A place just for you at His Table, where He doles out His gifts,
breathing His life and Spirit into you in His Word, washing you at the font and
in the Holy Absolution, and feeding you with His true body and blood from His
altar. And He has prepared a place for
you, eternally... not just as a spirit in heaven, but bodily, in the New
Creation, in the New Heavens and the New Earth, when He raises up you and all
the dead, and gives eternal life to you and all believers in Christ. (These are not different places, by
the way, but different phases, if you want, of the same place... namely,
the presence of God!). See in this
why you need not be troubled (as Jesus says); why you can simply believe
in God (trust Him!), and also in His dear Son, Jesus Christ, our Lord. You have a place where you belong,
where you are wanted and loved beyond imagination, and even death
cannot take it away from you (or you away from it). Now, this is not simply a general invitation. Jesus has prepared this place specially for
you. How? By His coming into your flesh. By His sinless life for you, fulfilling His
Law. By His sin-atoning death for
you. By His victorious resurrection for
you. And now, by His glorious ascension
into heaven for you, where He sits, in flesh of your flesh, and bone
of your bone, in the Seat of authority, at God’s right hand, ruling for
you, interceding for you, and guiding you by His Word and Spirit, so that you
come to the place where He is. He
prepares your place by blazing the trail in His flesh... our
flesh. So, that is the first point. Jesus prepares a place. For you.
A Home. With the Father. With our Lord. With the Spirit. Where you belong. Where God Himself wants you to be for the
rest of eternity.
Second, Jesus is the Way to
that place. You know the Way, because
you know Jesus. Stick with Jesus, and
you’ll go to the place He has prepared. Thomas
asks the question, how we can know the Way, and we’re glad he does, because now
we can know. Jesus answers with one of
the seven great “I AM” statements in John’s Gospel (His claim to divinity),
undoubtedly one you learned by heart in Sunday School or Catechism class: “I
am the way, and the truth, and the life” (John 14:6; ESV). Now, He is the only Way.
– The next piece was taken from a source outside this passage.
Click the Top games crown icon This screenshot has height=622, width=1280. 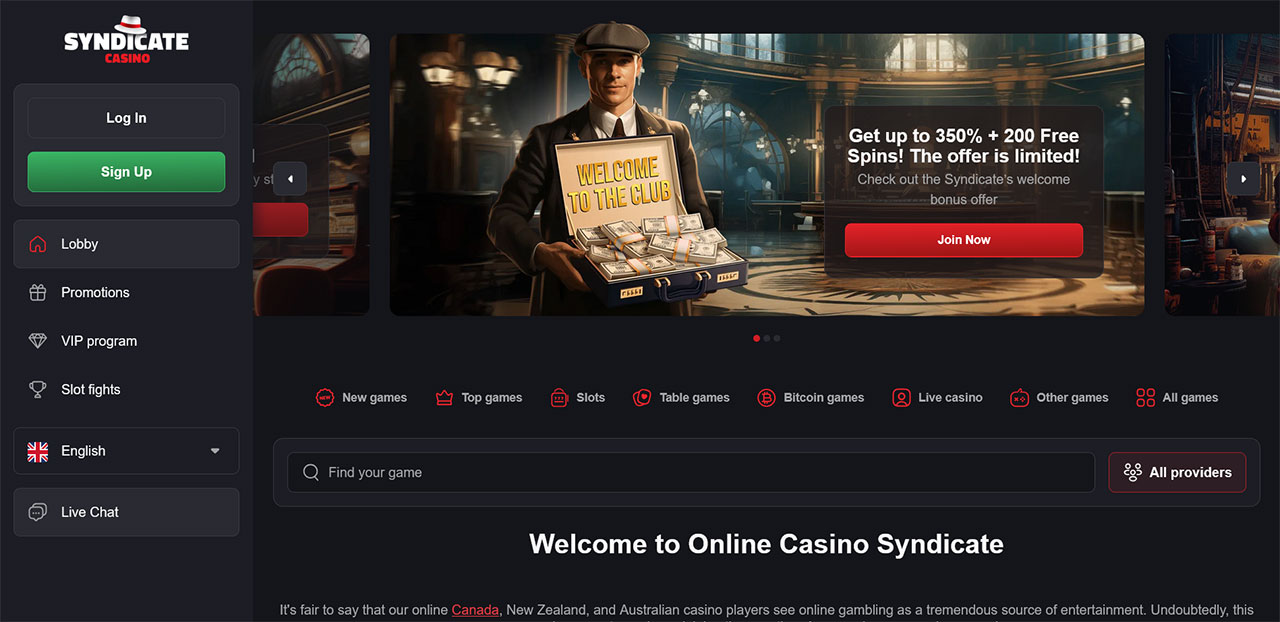coord(445,398)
This is why we want everyone to know
Him, and why we want to make sure we know Him and stick with Him,
because, as he says, “No one comes to the Father except through me.” That is called the scandal of
particularity in theology, the biblical teaching that only in Jesus of
Nazareth do we have eternal life and salvation. It is not the case (contrary to
popular belief) that all religions lead to God.
There is only one, because it is the religion given by
God, and that is Christianity. Beloved, you’ve
been given that. That is an amazing
thing. Give it to those who don’t know
it, by speaking it (confessing), praying for those who don’t have it, and
inviting them here for an encounter with Jesus.
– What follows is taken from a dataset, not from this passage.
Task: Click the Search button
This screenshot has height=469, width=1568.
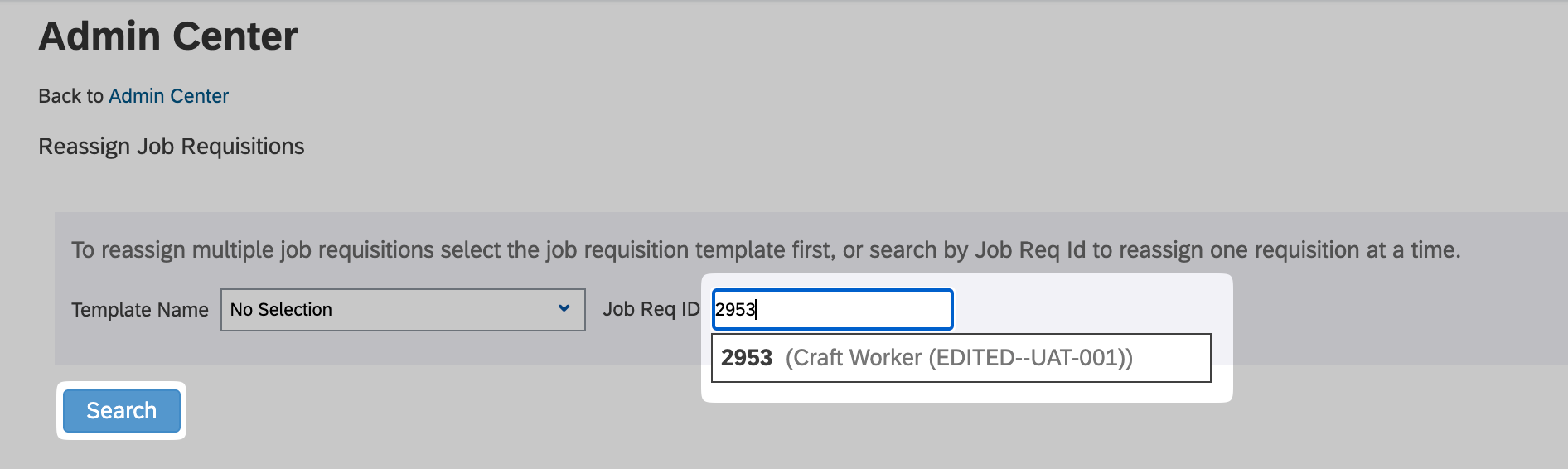Action: [x=122, y=411]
(And, of course, raise your kids in it!)
He is THE Truth. Many things are
true, but He is the very definition of Truth.
Whatever else is true is only true in relation to Him, and He is the
Source of all Truth (even the quadratic equation and the second law of
thermodynamics... all truth... He is the Source). And He is the Life. “In him was life,” John says, “and
that life was the light of men” (John 1:4).
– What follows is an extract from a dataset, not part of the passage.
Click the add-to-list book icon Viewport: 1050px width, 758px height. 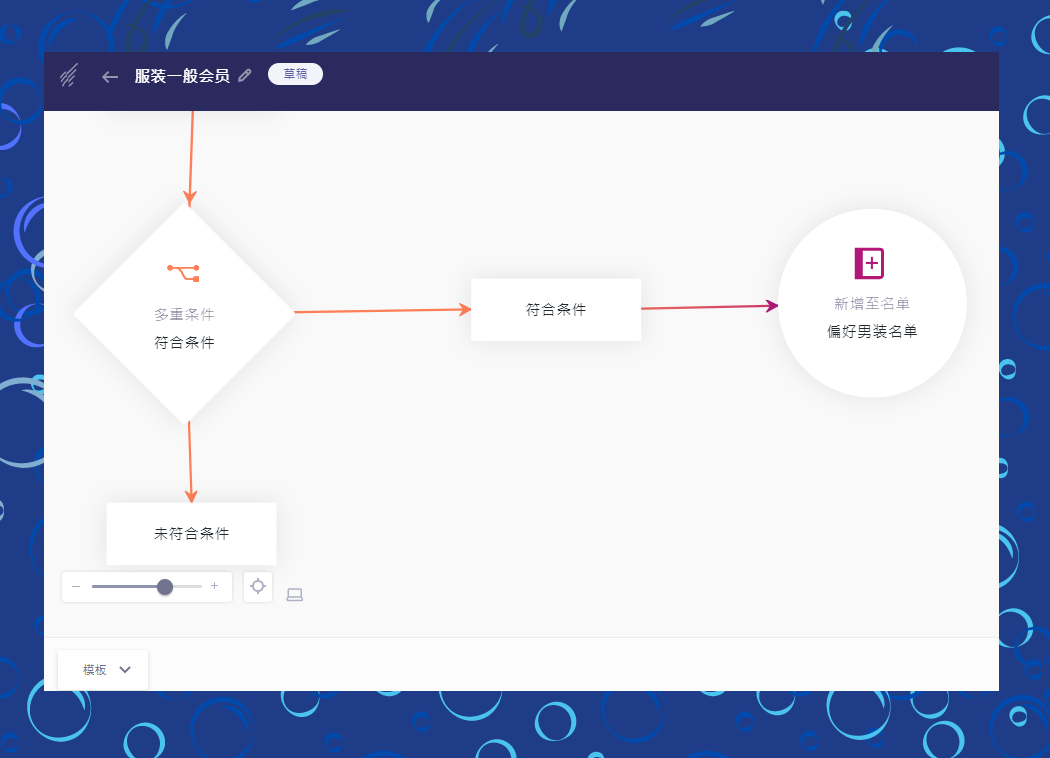(870, 263)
There is no life apart from Him.
Only eternal death. Hell. This is serious business. So, stick with Him. Be in Him.
Which is to say, always in His Word and gifts.
Third, when you do
know Jesus, you know the Father. Philip
makes the request for us, here. “Lord,
show us the Father, and it is enough for us” (John 14:8). But we have to understand, we cannot see God
in His unveiled glory, in nudas maiestas (His bare majesty). If we did, we would die (“man shall not
see me and live,” says the LORD [Ex. 33:20]). But Jesus is God veiled in human flesh. That is what we sing at Christmas: “Veiled in
flesh the Godhead see, Hail the incarnate Deity” (LSB 380:2). Jesus is the revelation of the Father. So, He says, to Philip and to us, “Whoever
has seen me has seen the Father” (John 14:9). Now, we understand that, in human terms. We often say of a human father and son, when
they look alike, or share very similar traits, “if you’ve met the father,
you’ve met the son.” But here, in
Jesus and His heavenly Father, we encounter an infinitely more profound
mystery, that of the Trinity in Unity, and Unity in Trinity. “I am in the Father and the Father is in
me,” Jesus says (v. 10). Or, as He
says earlier in John, “I and the Father are one” (10:30). (And, of course, that is revealed to us by
the Spirit, who is also one with the Father and the Son, and so, here is the
Holy Trinity, a mystery beyond our comprehension.) In Jesus, though... in the Son,
the Second Person of the Trinity, who takes on our flesh... God becomes tangible
and available to our finite and fallen senses.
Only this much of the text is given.